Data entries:
========================
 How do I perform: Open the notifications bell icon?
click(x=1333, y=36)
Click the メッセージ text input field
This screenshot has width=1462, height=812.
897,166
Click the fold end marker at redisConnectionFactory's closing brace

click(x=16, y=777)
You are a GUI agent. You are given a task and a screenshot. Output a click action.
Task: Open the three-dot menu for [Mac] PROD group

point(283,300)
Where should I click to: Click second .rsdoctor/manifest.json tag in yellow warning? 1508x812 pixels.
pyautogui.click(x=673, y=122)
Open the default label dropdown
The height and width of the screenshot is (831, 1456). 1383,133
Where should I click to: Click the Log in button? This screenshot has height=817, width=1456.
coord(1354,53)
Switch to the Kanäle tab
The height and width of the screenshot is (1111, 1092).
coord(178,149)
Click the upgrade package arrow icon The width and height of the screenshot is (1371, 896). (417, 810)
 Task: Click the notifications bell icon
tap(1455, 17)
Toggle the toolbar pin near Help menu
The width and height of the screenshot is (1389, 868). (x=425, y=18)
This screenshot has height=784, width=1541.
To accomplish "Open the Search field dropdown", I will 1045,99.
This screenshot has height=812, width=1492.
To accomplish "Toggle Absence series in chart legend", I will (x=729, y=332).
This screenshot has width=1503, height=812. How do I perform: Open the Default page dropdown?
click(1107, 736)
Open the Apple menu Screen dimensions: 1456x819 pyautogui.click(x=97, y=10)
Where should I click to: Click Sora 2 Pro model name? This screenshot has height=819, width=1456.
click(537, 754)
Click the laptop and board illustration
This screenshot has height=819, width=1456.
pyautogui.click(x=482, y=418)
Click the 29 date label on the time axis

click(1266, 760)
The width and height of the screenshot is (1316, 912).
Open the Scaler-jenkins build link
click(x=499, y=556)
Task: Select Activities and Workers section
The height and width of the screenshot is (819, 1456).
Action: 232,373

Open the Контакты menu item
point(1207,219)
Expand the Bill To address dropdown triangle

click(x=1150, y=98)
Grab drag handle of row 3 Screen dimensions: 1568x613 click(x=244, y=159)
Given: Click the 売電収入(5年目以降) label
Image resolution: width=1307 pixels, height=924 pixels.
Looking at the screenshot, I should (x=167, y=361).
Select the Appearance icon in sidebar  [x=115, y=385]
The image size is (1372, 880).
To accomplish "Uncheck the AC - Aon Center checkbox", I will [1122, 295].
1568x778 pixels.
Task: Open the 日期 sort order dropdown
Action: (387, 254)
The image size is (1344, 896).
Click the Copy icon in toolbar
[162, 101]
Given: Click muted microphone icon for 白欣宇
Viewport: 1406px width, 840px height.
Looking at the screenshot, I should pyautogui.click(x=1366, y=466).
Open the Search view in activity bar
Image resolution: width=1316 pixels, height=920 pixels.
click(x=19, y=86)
========================
▶ [Aim of the exercise]
What lines of the data include the word "Select"? Copy each of them.

▶ [Task result]
Task: Select Activities and Workers section
Select the Appearance icon in sidebar  [x=115, y=385]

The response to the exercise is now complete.